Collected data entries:
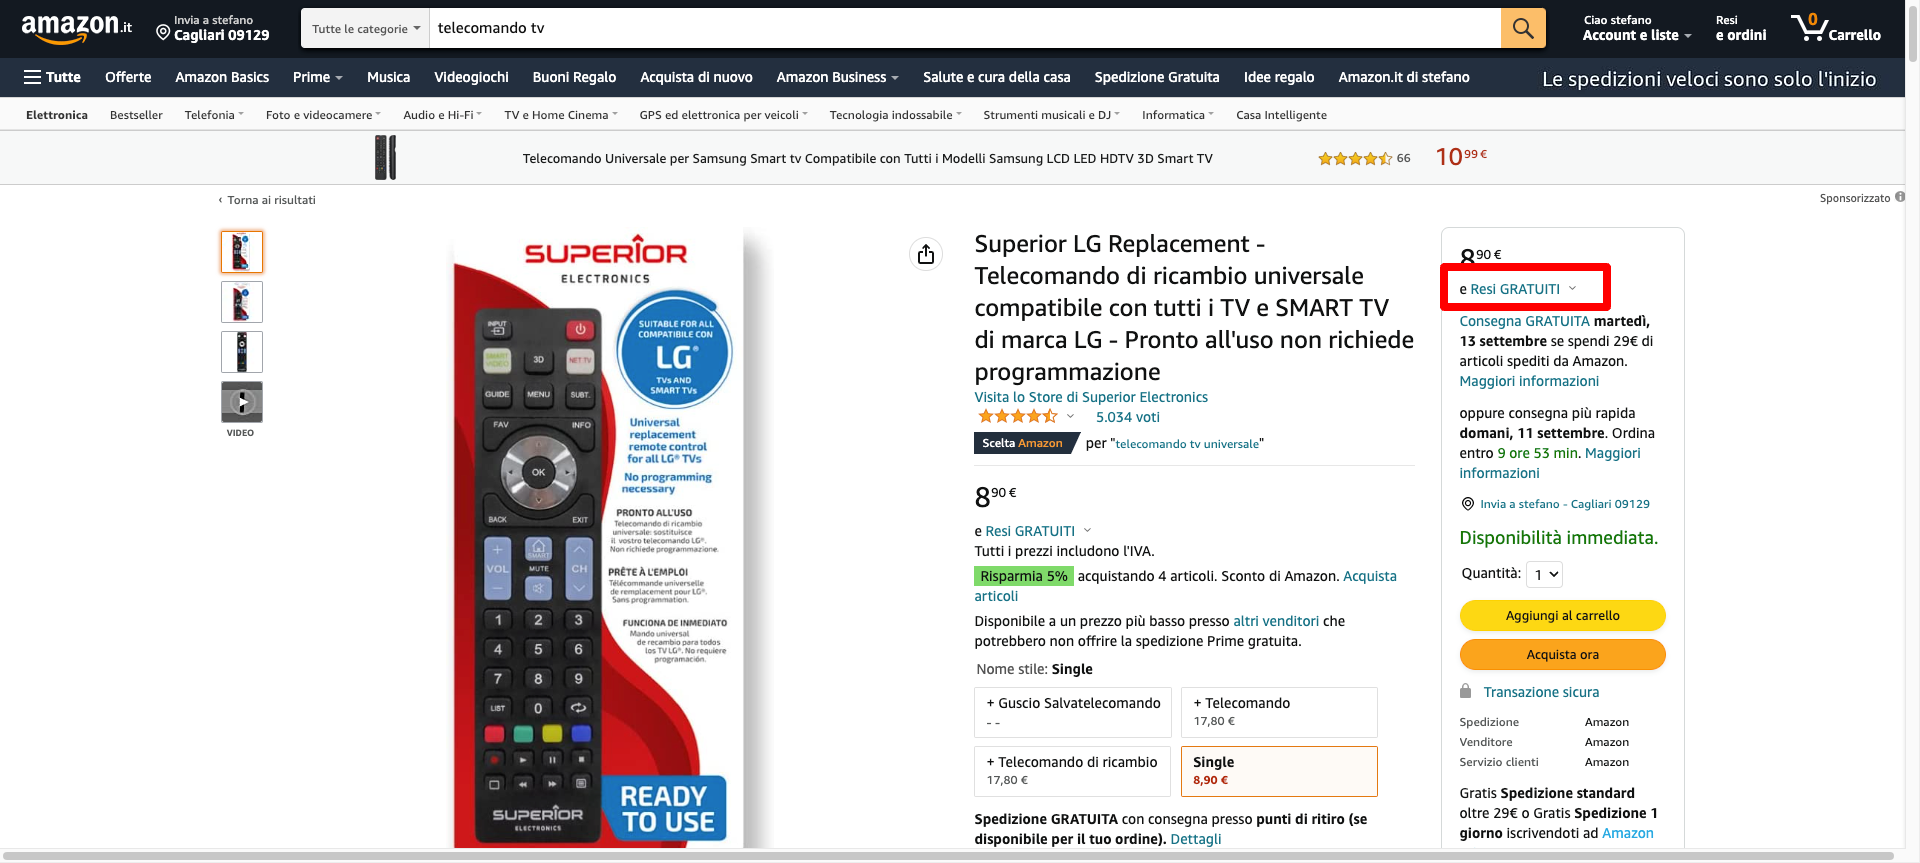Click the delivery location pin, Cagliari 09129

click(x=213, y=28)
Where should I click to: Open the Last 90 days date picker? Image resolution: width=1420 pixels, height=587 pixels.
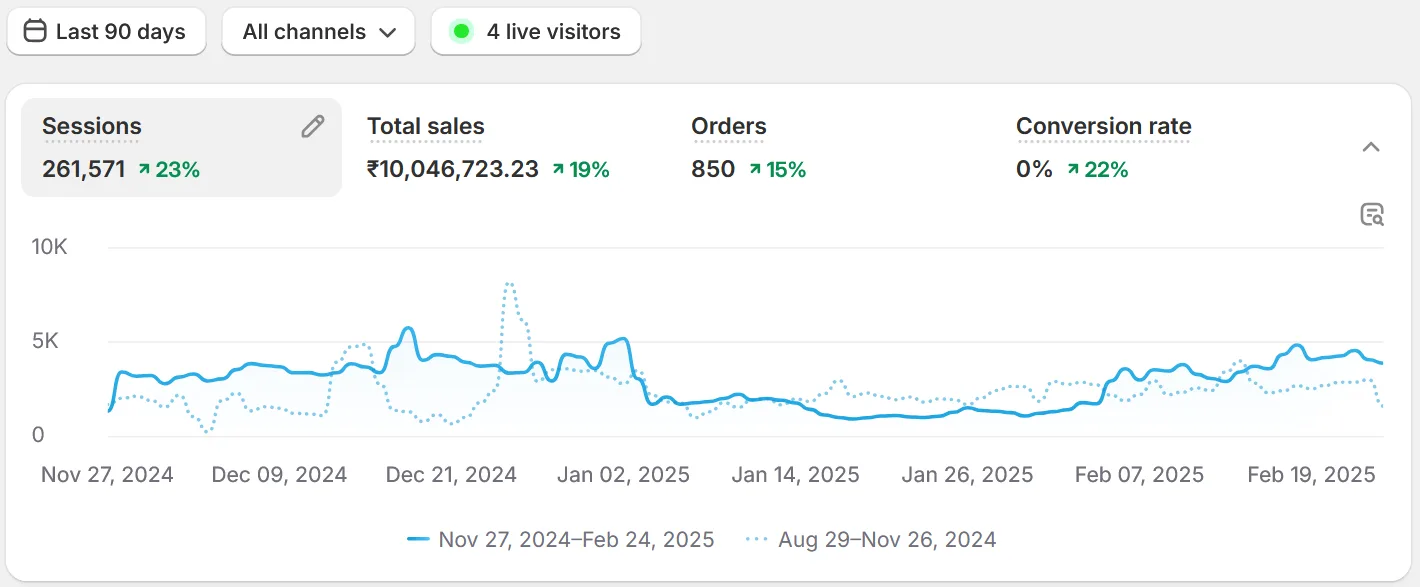point(106,32)
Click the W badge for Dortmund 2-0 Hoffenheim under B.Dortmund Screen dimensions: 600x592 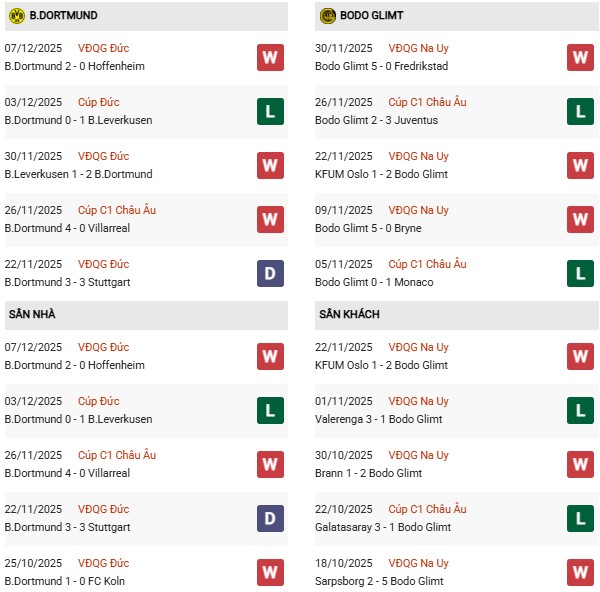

§ **Your instructions**: The result is an exact copy of the lines from the one holding "Where should I" through the final line of the data above, both ends included, minus the pictures.

§ **Response to this task**:
Where should I click to: Open the Last 90 days date picker? Image resolution: width=1420 pixels, height=587 pixels.
point(106,32)
Click the W badge for Dortmund 2-0 Hoffenheim under B.Dortmund Screen dimensions: 600x592 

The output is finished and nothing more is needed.